The president has used his Twitter account to establish eminent domain over the definition:
A template of sorts has emerged as a result of Trump’s advocacy. Even before taking office, Bolsonaro declared war against his own country’s “fake news” media. Here’s a Reuters report from last November:
With half a billion dollars in public-sector marketing budgets coming under his discretion, the fiery former Army captain is threatening to slash ad buys with adversarial media groups, striking at the financial foundations of Brazil’s free press.
After a campaign in which Bolsonaro dismissed investigative reporting as “fake news” invented by a corrupt establishment and his supporters went after individual journalists, the threats are sending a chill through the country’s newsrooms.

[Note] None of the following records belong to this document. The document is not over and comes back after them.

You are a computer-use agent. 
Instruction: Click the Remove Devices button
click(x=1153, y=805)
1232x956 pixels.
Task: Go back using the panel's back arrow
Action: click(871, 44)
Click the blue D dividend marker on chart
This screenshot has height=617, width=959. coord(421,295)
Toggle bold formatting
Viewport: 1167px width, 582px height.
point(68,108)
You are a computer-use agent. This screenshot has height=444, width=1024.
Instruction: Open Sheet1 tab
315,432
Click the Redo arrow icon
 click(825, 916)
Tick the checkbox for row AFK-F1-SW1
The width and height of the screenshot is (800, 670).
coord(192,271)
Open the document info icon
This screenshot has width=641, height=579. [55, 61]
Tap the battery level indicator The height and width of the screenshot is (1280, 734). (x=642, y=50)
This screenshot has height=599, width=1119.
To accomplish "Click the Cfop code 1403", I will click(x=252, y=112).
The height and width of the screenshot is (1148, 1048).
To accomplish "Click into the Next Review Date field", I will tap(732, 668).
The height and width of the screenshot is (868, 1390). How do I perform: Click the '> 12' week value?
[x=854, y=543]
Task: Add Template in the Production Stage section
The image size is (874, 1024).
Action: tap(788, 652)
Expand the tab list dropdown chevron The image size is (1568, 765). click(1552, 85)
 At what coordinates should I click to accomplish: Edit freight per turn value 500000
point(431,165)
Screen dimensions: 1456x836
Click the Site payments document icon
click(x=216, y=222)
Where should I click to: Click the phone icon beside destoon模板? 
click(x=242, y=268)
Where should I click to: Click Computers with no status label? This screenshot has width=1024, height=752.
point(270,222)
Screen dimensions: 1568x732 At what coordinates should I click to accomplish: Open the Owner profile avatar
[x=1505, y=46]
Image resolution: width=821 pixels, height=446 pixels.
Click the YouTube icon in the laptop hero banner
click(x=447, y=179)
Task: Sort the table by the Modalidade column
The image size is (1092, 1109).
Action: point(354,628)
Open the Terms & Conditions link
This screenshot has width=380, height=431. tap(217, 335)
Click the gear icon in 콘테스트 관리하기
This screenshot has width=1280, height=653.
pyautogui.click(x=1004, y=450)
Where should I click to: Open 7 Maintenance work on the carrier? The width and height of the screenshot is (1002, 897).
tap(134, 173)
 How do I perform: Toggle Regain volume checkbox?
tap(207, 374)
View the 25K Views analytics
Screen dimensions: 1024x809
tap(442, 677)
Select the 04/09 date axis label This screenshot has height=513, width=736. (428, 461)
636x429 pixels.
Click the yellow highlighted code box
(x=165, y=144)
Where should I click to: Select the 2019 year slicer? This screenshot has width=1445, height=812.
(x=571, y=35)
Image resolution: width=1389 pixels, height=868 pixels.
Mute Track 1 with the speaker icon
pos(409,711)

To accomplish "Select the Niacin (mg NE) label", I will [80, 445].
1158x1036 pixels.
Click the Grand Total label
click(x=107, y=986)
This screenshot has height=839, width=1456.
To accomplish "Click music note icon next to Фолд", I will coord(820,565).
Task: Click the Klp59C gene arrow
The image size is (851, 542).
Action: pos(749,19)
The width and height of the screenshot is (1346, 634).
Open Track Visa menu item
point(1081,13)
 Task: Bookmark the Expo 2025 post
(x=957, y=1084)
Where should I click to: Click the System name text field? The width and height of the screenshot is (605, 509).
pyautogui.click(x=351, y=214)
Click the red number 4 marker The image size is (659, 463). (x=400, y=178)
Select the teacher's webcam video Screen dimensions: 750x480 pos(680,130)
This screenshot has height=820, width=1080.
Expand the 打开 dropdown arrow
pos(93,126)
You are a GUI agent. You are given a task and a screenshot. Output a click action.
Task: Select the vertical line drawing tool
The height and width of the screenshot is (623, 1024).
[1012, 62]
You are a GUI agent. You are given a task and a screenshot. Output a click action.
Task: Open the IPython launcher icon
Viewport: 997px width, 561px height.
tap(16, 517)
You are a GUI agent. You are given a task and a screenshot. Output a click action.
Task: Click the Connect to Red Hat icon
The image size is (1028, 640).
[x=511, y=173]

Asked in a TV interview last week if he would respect press freedom even for his favorite foil, newspaper Folha de S.Paulo, Brazil’s largest circulation daily, Bolsonaro’s answer was curt.
“That newspaper is done,” Bolsonaro said in a tense TV Globo interview. “As far as I’m concerned with government advertising — press that acts like that, lying shamelessly, won’t have any support from the federal government.”
And wouldn’t you know: Attacks on the Brazilian media have spiked in the past year, according to statistics compiled by Brazil’s National Federation of Journalists (Fenaj). “Supporters of President Jair Bolsonaro targeted journalists the most, according to Fenaj: they were responsible for 23 of 30 incidents involving voters/protesters,” notes a write-up of the findings.
There’s documentary evidence that Trump is aware of the relationship between his own rhetoric and the threats to journalists across the globe. It comes from New York Times Publisher A.G. Sulzberger, who used two face-to-face meetings with Trump over the past year to press him on this very topic. “The concern I raised then was about your anti-press rhetoric — ‘fake news,’ ‘enemy of the people,'” Sulzberger told Trump at a meeting this winter, referring to a previous session. “And at the time, I said I was concerned that it wasn’t just divisive, it was potentially dangerous and warned that I thought it could have consequences. I feel like in the time since, we’ve started to see some of those consequences play out. We’ve seen, around the world, an unprecedented rise in attacks on journalists, threats to journalists.”
Trump sounded interested, and when Sulzberger praised his predecessors for sticking up for press freedoms, the president said, “I think I am, too. I want to be.”
Like so many other things to emerge from Trump’s mouth, that was a lie. In fact, he wants to be the leader of a transcontinental “fake news” brigade. Sulzberger shouldn’t have wasted his time.